Our group develops computational methods to investigate metabolic alterations related to carcinogenesis, drug resistance, and cancer patient outcomes. The ultimate goal is to establish metabolic signatures that can predict response to certain drugs and to rationally engineer effective combination therapies for individual patients. Some of our recent work in this context is highlighted below.

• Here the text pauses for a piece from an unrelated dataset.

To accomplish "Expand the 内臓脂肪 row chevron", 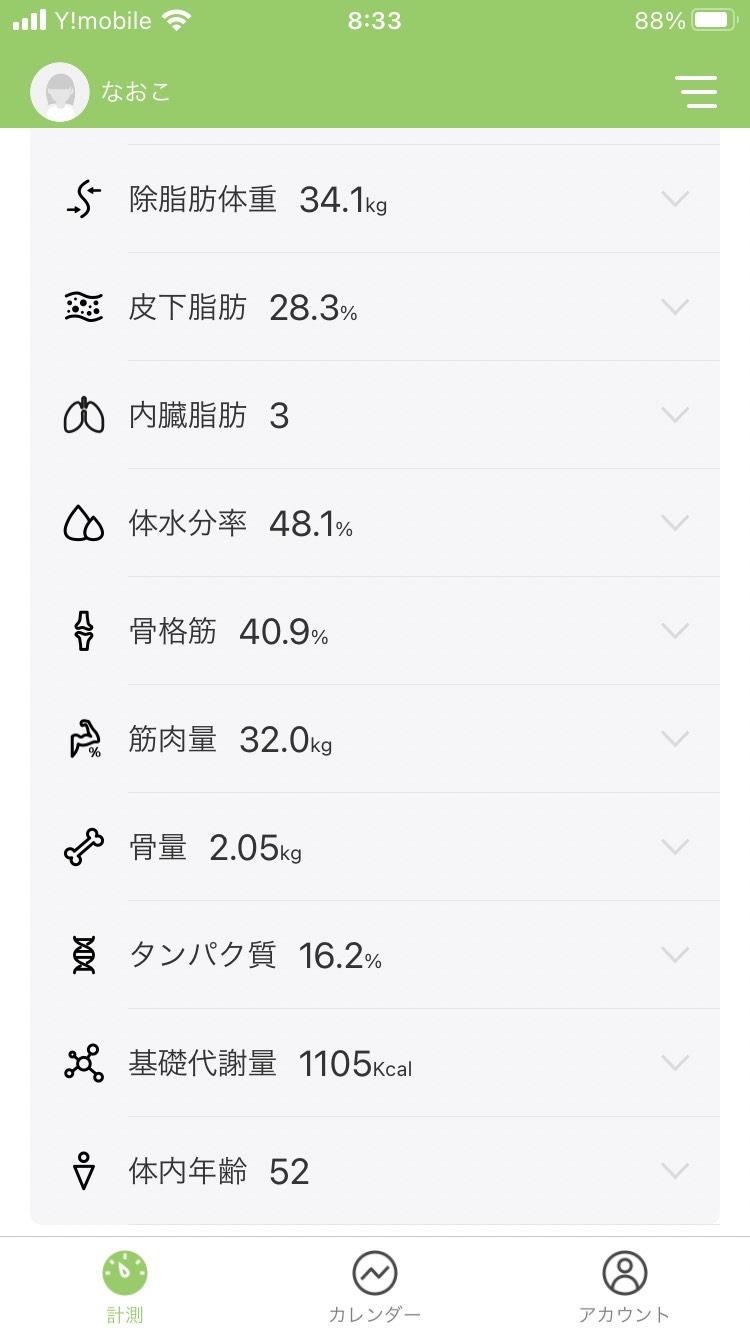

In a pharmacometabolomics project, we investigated the effects of the histone deacetylase inhibitor ‘Panobinostat’ in refractory diffuse large B cell lymphoma (DLBCL) patients, where metabolomic and transcriptomic analysis revealed an upregulation of the choline pathway after treatment. Inhibition of this pathway in vitro and in vivo models led to synergist effects on cell viability, effectively killing cancer cells. This illustrates that metabolic alterations can be leveraged to infer cellular escape mechanisms that can be targeted with therapeutic interventions.
To further explore the potential of targeted metabolic interventions, we have initiated a project aimed at leveraging the metabolic alterations of chemotherapy-resistant tumors to rationally design patient-specific combination therapies that will improve response to chemotherapy. We will use an in silico computational network of metabolic and gene regulatory interactions to infer the most promising drug targets, which will then be validated experimentally in patient-derived organoid models.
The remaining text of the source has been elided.